The Center on Budget and Policy Priorities studied state funds from the time of the Great Recession in 2008 until 2019, right before the COVID-19 pandemic hit.
When adjusted for inflation, Arizona spending per student in the state decreased by 54.3%, the largest drop in all 50 states. Louisiana was in second place, with an inflation-adjusted drop of 37.7% in state support.
Arizona also had the second-highest percentage increase in tuition during the period, with its 78% hike trailing only Louisiana’s 96.8%. But Arizona’s increase was the largest in terms of actual dollars, rising $5,224 over 11 years to an average of $11,921 for in-state Arizona students across all public four-year colleges and universities.
David Lujan, director of the Arizona Center for Economic Progress, called the state’s budget priorities skewed.
“Arizona actually provides more funding each year to our state Department of Corrections to incarcerate people than we provide to all three of our state universities combined,” Lujan said in a conference call to release the report Wednesday.
Calls seeking comment from Gov. Doug Ducey and from the Arizona Board of Regents were not immediately returned Wednesday.
The board did offer some relief to Arizona students last year, when it announced that there would be no tuition increase for Arizona residents during the current academic year.
In a statement at the time, the board said the regents “and university presidents did not pursue increases to resident tuition to ensure higher education at Arizona’s public universities remains accessible for students during economic challenges brought about from the COVID-19 pandemic.”
The pandemic has directly affected student plans, according to the Census Bureau’s Household Pulse Survey. It reported in late December that 83.9% of Arizona households, about 1.1 million, said they had changed or canceled college plans for the upcoming fall semester.
Arizona is not alone in its college funding struggles, according to the center’s report. It said that higher education funding has fallen $3.4 billion nationwide since 2008. When COVID-19 hit last year, state funding was still below the levels from 2008, the report said.
Lujan pointed to three decades of tax cuts as part of the problem.

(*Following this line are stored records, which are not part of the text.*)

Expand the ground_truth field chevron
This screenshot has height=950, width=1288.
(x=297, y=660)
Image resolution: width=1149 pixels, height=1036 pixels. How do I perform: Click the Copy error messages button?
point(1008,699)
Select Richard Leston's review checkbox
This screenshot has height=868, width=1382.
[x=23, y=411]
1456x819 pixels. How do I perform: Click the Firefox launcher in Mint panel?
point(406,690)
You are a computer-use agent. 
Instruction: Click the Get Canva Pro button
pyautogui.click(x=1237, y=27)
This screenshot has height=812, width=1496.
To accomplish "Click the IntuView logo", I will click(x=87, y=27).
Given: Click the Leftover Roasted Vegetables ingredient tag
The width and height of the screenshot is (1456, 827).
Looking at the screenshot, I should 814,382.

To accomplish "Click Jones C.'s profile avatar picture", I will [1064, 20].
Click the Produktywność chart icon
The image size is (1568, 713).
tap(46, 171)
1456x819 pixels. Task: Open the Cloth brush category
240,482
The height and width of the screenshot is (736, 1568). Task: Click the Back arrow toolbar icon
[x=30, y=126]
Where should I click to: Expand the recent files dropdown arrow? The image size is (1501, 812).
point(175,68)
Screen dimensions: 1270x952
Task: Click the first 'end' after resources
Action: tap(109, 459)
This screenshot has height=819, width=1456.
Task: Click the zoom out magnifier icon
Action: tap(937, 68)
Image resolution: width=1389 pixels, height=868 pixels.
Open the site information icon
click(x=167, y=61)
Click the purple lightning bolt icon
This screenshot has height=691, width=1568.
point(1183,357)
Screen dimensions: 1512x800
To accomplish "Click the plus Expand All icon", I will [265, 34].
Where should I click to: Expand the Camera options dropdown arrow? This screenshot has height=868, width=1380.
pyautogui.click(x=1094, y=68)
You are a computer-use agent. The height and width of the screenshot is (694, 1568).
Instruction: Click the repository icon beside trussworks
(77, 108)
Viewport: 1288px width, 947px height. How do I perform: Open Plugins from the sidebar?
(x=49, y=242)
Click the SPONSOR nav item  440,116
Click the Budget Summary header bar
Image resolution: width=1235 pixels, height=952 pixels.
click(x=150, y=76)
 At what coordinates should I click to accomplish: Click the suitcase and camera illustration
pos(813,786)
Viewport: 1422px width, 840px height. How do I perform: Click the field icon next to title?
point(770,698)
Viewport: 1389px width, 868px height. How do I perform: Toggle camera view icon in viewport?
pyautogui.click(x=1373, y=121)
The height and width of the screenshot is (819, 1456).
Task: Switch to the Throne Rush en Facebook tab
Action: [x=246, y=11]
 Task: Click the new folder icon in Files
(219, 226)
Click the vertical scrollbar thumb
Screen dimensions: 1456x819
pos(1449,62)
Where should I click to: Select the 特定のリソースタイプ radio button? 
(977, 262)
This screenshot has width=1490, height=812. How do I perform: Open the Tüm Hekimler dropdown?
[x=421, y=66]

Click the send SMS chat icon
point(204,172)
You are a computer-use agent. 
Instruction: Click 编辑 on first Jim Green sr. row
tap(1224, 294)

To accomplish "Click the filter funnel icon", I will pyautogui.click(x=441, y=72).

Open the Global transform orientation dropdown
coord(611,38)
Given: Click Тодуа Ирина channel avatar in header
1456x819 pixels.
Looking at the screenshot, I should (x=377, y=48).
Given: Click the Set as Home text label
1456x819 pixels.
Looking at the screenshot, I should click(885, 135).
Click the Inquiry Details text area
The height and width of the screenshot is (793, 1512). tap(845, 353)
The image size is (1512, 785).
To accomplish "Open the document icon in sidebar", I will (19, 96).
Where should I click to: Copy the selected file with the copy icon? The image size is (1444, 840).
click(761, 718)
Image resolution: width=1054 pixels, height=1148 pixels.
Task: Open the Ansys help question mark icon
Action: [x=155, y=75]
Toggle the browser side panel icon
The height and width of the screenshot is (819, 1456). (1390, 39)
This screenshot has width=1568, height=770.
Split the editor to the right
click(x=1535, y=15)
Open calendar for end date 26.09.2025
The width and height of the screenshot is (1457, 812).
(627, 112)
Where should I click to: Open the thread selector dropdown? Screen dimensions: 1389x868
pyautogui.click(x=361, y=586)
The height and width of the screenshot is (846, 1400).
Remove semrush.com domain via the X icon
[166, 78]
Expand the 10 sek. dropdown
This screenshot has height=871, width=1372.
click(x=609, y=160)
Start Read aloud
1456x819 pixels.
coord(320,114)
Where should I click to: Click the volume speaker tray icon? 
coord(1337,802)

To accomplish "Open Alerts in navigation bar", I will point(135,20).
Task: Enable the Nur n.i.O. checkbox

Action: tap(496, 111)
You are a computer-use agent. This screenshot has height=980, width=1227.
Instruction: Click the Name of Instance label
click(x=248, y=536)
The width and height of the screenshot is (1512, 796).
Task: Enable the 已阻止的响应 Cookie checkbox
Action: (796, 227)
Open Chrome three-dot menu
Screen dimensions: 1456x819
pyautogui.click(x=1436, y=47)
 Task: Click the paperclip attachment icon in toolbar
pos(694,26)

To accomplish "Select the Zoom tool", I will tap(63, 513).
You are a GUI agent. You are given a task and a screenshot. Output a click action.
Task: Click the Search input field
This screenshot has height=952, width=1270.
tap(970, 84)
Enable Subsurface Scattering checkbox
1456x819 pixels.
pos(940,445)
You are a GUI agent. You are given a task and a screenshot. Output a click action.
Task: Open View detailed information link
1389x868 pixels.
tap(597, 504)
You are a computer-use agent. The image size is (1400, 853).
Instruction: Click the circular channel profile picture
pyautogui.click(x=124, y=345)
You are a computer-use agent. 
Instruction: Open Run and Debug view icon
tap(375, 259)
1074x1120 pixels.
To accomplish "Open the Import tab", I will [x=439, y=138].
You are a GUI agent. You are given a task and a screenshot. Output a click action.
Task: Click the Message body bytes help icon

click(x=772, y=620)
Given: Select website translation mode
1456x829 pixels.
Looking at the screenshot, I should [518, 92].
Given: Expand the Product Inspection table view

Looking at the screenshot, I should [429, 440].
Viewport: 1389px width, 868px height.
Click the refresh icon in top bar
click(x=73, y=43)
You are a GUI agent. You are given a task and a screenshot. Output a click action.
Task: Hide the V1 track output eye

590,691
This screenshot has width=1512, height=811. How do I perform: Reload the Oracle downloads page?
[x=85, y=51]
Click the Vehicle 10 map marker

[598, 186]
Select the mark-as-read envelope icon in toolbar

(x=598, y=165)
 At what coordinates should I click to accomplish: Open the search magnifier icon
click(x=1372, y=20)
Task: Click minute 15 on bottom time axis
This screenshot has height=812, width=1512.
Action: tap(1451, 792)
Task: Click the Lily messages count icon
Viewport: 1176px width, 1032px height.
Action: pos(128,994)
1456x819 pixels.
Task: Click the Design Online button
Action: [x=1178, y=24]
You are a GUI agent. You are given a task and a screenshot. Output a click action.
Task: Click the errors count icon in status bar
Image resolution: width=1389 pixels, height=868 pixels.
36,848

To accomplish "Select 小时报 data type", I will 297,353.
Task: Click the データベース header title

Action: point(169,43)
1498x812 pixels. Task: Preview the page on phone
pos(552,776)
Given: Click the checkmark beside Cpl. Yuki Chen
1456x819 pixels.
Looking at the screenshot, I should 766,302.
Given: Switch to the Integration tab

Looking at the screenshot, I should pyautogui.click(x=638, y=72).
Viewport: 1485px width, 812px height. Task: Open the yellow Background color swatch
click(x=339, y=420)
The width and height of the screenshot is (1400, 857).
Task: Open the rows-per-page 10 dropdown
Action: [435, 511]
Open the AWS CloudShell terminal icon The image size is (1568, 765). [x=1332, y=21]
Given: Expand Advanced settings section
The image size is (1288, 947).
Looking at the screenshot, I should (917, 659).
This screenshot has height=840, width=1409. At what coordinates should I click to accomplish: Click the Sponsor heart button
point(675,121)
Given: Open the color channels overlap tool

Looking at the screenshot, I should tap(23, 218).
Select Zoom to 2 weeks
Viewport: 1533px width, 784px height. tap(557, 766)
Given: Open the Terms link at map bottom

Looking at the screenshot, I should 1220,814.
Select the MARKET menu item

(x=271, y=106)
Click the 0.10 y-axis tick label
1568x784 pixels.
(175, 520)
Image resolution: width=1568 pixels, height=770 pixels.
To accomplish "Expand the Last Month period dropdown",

“Arizona’s Legislature has been cutting taxes every year but one since 1990,” he said. “That has reduced state revenues that would go to fund our public universities and community colleges, so when the Great Recession hit … Arizona was less prepared than most other states.”
Victoria Jackson, senior policy analyst for state fiscal policy at the Center on Budget and Policy Priorities, said “when states cut funding for higher education, public colleges and universities pass the cost on to students in the form of higher tuition.”
“In fact, in 2019 over 50% of revenue came from tuition,” Jackson said Wednesday.
Across the country, annual tuition rose by an average $2,576 at public four-year colleges and $1,098 at community colleges, the report said.
It makes a number of policy recommendations to address these issues, suggesting that state policymakers increase taxation on high-income households to generate revenue and increase need-based aid for low-income students.
“Lawmakers in Arizona have a real opportunity to invest in our community colleges and universities,” Lujan said. “Unfortunately, we have not seen from state legislators this year much of an appetite to do so.”